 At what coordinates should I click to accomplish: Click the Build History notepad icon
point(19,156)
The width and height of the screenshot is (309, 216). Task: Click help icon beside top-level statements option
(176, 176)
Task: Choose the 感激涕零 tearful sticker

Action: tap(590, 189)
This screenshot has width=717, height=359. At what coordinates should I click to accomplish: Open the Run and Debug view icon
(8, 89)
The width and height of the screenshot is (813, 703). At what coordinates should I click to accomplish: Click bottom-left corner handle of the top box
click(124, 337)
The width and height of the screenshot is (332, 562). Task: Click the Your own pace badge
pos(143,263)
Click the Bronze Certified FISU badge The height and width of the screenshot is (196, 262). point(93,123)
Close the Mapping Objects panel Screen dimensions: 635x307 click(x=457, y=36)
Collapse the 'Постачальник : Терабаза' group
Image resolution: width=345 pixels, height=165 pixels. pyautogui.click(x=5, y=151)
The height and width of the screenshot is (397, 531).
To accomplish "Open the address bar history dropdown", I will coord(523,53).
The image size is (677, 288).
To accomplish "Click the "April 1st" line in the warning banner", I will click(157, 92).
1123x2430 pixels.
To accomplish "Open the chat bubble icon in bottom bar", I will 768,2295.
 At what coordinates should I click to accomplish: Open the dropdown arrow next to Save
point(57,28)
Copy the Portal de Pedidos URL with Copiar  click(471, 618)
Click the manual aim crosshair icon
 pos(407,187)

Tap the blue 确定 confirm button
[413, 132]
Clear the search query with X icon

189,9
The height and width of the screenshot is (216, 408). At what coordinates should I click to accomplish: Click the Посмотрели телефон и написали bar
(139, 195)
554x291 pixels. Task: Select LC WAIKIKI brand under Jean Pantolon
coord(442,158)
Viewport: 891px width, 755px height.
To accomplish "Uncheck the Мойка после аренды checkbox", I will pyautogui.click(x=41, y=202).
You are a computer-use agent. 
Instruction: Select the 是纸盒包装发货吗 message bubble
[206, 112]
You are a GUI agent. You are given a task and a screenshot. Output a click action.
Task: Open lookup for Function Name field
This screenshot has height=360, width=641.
· · · · ·
* _Work instruction_: On how many lines above does the word "agent" appear? Answer with that figure only.

* _Exercise response_: 2